Do you have a favorite person that you enjoy reading about over and over? If you do, please leave a comment and share your thoughts. In the meantime, let me tell you about my favorite.
In my mind, Benjamin Franklin wasn’t a tubby guy flying a kite in a thunderstorm. In fact, there’s good reason to suspect he never did the kite experiment at all. We “know” about it through someone’s second hand account which was later popularized by Parson Weems — the man who gave us George Washington and the cherry tree. That Franklin is an icon; a cartoon. So is the bifocaled old Founding Father that Americans typically imagine.
He was much greater than a cartoon. He was his era’s Leonardo: A multi-tasking, genius-at-everything celebrity. In the whole history of science, he shares pop culture celebrity status with Einstein alone. Galileo, Newton, Faraday, and Darwin might have been the giants of science, but only Franklin and Einstein were famous beyond their science.
Franklin started out as a printer’s apprentice and excelled enough to run the shop himself when his brother was arrested for libel. He set up his own print shop and proved himself an entrepreneur extraordinaire, growing wealthy enough to retire young. He planned to devote his retirement to science and before a decade had passed his discoveries had made him famous throughout Europe — even more so than in his native America where science (or natural philosophy as it was called) wasn’t much known. Then came his civic accomplishments, which compare with those of no one else.

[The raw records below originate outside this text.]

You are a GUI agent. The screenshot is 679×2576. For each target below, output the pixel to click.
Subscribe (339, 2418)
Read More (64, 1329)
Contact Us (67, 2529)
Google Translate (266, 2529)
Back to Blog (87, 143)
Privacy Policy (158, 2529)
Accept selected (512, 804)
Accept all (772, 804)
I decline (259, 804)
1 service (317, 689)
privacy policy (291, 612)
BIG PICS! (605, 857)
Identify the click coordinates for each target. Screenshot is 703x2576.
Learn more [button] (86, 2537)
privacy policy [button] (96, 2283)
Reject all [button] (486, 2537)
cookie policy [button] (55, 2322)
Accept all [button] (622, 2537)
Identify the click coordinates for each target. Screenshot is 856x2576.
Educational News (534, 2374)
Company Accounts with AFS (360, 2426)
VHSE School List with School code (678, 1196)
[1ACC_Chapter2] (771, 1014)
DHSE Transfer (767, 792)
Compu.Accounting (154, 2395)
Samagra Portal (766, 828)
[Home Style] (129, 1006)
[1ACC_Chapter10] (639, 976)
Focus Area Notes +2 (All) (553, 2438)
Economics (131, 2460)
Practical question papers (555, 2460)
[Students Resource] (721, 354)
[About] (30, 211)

World events eventually called him into politics, international relations, and nation creation.
Except for his family life, which was mostly fractured, he was extraordinary in nearly every endeavor. Consider these: he played music (and invented an instrument for which Mozart composed), taught swimming (he’s enshrined in the International Swimming Hall of Fame), and had a wicked sense of humor. I can’t picture Washington or Jefferson telling a joke. Lincoln, a soft-spoken yes. Franklin, a hearty yes. Over beer.
He fascinates me. He’s not the cartoon. I’ve read more books on Franklin than on any other historical figure. It started with the thin little Story of Ben Franklin by Eve Merriam that I bought from Scholastic in third grade. I still have that book scrawled with the sloppy signature of my seven year old self, but minus the worn front cover. I’ve read many others since. (A few of my favorites are shown in the photo above.) I think I know the man pretty well and yet he was so multi-faceted that there seems to be something new to discover in every biography I read.